Ingredients
- 2 8-ounce packages cream cheese, softened
- 1/2 cup granulated sugar
- 2 large eggs
- 1/2 teaspoon vanilla extract
- 1/2 cup graham cracker crumbs
- 1/4 cup melted butter
- 1/2 cup sour cream
- 2 tablespoons granulated sugar
Directions
- Preheat oven to 350°F. Grease a 12-cup muffin tin with cooking spray.
- In a large bowl, beat cream cheese and sugar until light and fluffy. Add eggs, one at a time, and beat until combined. Stir in vanilla.
- In a small bowl, combine graham cracker crumbs and melted butter.

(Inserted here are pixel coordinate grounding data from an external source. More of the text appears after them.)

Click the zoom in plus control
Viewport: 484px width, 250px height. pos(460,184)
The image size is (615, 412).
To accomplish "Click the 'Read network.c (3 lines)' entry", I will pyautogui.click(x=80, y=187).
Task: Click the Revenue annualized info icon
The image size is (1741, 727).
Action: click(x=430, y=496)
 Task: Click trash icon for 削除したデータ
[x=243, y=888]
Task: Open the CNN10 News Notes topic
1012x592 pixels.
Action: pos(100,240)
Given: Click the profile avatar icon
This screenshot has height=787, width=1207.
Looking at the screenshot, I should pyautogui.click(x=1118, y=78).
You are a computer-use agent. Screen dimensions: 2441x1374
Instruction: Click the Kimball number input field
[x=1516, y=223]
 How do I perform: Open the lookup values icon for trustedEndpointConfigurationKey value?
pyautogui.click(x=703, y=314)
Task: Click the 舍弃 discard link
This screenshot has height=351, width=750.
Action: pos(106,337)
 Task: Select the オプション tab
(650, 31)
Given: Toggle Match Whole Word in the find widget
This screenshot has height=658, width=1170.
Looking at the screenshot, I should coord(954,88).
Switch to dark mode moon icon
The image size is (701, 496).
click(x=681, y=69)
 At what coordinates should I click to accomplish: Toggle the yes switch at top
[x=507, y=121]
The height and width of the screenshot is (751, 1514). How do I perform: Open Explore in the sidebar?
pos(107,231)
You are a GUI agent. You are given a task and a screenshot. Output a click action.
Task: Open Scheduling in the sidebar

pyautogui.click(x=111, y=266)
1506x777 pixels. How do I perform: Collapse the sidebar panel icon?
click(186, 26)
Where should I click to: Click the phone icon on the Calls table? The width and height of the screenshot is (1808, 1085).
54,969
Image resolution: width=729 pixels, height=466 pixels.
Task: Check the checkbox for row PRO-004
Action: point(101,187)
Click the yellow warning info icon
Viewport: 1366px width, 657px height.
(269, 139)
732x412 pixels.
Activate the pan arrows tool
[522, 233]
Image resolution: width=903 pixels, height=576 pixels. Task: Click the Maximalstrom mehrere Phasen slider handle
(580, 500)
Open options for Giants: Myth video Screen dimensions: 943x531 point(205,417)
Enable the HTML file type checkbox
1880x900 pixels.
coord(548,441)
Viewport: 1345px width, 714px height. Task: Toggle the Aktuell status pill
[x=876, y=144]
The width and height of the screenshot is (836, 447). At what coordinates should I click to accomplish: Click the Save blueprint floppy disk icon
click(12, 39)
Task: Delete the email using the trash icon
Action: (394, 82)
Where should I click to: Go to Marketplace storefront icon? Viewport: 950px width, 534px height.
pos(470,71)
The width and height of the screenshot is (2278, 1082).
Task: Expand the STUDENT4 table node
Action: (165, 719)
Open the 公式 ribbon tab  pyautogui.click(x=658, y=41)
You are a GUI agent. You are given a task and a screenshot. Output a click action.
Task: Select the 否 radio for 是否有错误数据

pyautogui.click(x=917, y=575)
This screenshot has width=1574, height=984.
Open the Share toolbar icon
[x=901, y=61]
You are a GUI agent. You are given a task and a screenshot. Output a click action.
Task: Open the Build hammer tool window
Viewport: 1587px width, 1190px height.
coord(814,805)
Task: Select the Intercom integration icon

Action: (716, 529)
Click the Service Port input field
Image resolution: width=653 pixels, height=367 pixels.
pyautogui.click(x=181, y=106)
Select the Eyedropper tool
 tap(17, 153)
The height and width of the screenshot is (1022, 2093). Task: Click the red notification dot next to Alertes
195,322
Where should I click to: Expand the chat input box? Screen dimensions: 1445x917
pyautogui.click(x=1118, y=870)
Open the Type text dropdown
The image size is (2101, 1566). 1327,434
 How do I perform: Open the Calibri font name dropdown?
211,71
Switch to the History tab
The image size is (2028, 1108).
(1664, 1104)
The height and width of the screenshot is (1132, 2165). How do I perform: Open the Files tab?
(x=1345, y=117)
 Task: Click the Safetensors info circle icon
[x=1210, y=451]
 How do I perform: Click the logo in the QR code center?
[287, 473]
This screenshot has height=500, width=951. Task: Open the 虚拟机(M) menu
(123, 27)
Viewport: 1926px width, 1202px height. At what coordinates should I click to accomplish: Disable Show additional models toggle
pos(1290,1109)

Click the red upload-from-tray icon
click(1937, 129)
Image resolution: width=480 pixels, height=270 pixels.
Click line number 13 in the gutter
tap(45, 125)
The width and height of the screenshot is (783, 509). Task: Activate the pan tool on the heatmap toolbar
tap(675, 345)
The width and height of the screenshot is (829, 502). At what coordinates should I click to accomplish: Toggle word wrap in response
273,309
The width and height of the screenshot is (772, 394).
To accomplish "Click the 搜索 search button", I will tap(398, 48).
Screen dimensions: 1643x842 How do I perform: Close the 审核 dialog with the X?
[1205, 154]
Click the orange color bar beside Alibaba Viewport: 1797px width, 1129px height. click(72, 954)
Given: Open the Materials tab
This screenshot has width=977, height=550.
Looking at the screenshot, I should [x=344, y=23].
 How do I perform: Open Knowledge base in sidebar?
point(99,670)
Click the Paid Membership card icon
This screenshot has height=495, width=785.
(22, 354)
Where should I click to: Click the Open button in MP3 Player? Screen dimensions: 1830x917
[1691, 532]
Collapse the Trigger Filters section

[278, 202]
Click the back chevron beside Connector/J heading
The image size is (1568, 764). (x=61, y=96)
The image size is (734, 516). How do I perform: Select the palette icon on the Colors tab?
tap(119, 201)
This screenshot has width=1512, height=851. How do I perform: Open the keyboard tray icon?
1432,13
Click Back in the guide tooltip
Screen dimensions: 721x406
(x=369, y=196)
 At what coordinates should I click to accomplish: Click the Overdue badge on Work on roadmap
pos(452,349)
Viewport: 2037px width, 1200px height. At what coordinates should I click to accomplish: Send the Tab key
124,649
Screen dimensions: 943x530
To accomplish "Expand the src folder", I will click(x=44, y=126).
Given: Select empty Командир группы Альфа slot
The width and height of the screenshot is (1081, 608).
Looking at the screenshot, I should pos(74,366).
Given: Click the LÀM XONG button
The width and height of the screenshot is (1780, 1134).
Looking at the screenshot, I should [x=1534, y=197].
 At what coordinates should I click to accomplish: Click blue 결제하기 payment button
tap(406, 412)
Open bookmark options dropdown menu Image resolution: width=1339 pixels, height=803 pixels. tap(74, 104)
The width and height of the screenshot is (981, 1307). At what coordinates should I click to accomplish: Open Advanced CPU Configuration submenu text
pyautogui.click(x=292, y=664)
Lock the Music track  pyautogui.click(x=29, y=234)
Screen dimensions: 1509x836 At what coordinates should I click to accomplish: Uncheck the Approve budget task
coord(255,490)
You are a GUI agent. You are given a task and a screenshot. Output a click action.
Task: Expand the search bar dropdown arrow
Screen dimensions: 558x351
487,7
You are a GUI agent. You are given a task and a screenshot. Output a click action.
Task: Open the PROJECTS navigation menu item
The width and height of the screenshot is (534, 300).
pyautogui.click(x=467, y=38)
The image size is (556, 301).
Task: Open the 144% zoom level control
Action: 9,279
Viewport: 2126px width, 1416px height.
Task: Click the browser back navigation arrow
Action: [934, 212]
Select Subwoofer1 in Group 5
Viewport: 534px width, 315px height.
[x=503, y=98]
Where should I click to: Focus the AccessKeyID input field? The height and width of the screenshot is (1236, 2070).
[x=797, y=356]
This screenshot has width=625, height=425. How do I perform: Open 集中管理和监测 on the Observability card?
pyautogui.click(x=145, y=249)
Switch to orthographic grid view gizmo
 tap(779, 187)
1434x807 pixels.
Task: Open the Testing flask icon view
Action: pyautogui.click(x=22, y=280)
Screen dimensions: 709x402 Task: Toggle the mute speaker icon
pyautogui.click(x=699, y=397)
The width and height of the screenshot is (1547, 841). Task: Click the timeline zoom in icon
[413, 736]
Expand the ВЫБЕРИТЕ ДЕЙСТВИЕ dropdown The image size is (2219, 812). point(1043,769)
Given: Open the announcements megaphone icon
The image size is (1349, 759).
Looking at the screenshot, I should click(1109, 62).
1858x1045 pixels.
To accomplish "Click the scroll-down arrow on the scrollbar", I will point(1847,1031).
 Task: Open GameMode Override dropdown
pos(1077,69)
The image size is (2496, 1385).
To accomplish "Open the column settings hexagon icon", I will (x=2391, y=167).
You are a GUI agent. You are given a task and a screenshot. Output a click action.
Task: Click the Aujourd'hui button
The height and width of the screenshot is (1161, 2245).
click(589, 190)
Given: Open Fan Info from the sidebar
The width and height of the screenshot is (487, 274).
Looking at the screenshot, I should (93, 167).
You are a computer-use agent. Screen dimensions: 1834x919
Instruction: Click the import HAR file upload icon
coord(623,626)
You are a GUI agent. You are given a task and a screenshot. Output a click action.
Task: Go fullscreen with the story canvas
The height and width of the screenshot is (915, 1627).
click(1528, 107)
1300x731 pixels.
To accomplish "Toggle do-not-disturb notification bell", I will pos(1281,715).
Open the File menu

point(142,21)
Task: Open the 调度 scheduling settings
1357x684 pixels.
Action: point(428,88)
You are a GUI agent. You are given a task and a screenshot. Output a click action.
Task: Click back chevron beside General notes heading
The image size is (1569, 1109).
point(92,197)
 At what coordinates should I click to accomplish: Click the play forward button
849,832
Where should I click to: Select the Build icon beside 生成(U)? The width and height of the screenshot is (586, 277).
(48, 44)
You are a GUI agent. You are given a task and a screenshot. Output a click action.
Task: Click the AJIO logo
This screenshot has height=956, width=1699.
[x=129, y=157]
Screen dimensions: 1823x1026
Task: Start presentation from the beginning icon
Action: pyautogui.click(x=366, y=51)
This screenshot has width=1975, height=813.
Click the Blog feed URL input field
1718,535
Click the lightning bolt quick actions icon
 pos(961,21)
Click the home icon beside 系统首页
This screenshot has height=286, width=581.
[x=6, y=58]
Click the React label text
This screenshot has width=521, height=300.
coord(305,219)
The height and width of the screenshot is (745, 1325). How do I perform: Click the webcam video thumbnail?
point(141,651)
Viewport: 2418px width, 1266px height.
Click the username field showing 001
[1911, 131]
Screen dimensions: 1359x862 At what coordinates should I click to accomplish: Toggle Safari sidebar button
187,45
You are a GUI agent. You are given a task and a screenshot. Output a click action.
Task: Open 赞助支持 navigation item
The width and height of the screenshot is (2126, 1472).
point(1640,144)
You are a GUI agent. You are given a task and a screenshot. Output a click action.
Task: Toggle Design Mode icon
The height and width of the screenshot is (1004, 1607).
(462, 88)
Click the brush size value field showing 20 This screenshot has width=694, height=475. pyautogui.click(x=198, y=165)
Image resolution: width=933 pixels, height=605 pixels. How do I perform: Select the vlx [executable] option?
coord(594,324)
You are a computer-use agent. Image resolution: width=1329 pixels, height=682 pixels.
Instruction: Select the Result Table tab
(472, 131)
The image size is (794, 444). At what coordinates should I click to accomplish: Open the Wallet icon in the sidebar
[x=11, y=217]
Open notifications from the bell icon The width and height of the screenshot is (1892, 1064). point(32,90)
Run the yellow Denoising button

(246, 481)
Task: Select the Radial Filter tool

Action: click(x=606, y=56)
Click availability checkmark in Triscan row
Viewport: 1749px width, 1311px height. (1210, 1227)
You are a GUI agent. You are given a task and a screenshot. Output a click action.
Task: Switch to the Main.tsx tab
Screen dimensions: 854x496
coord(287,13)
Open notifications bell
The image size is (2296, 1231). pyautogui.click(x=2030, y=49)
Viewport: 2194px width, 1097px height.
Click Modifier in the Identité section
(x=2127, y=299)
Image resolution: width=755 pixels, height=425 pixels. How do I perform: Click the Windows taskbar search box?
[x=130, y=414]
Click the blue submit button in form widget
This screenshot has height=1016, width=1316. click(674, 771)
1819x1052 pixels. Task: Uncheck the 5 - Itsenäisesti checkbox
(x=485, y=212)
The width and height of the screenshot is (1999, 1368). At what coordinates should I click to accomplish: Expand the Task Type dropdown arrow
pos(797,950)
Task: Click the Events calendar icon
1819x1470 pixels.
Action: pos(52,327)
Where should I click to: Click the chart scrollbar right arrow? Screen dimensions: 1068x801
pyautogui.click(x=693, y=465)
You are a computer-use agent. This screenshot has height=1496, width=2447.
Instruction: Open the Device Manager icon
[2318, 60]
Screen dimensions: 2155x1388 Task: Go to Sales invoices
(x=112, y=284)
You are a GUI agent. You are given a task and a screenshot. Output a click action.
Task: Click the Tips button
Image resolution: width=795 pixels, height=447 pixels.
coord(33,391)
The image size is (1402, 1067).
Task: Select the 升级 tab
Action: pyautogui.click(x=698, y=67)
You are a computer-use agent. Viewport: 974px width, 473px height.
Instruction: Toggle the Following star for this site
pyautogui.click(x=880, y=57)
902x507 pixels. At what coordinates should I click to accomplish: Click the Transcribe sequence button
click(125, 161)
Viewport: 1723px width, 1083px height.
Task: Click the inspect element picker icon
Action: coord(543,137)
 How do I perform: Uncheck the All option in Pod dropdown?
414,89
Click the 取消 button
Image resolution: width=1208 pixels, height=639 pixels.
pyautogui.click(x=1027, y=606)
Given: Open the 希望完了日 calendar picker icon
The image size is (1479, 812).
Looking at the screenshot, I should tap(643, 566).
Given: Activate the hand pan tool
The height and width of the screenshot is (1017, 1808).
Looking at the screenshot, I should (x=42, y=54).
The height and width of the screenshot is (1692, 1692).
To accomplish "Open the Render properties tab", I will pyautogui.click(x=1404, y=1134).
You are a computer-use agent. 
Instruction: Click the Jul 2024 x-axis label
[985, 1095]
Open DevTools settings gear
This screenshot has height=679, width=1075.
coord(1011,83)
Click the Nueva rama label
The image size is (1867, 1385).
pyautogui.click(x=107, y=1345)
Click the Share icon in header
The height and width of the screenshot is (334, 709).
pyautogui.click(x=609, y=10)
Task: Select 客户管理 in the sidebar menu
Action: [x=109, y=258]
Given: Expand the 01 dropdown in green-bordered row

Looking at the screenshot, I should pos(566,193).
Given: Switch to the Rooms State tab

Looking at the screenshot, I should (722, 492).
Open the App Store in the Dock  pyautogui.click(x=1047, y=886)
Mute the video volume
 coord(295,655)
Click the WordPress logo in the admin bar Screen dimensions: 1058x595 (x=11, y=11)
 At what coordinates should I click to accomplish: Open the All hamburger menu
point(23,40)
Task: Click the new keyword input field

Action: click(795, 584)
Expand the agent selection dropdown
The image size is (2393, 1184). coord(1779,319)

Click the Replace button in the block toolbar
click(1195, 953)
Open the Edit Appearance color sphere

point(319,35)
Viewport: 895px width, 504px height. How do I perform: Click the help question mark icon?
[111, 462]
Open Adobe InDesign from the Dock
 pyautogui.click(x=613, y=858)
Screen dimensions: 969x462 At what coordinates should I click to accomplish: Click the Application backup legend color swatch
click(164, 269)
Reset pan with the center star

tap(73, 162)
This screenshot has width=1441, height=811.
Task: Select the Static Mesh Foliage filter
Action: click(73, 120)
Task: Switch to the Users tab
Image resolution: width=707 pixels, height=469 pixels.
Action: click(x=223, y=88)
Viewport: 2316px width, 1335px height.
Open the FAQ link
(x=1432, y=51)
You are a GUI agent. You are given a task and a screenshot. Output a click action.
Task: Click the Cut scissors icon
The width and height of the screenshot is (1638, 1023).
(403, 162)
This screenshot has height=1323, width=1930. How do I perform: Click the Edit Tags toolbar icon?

- Fill each muffin cup with 1 tablespoon of graham cracker crumb mixture. Divide cream cheese mixture between muffin cups, filling each cup about three-quarters full.
- Bake for 18-20 minutes, or until lightly golden and set. Allow to cool completely before removing from pan.
- In a medium bowl, combine sour cream and 2 tablespoons of sugar. Dollop a spoonful of mixture on top of each cheesecake cup.
- Chill for at least 2 hours before serving.
Interesting Facts
- The sour cream topping is the perfect complement to the creamy, sweet cheesecake.
- These mini cheesecakes are great for parties, potlucks, and holidays.
- Mini cheesecake cups can be stored in the refrigerator for up to 5 days.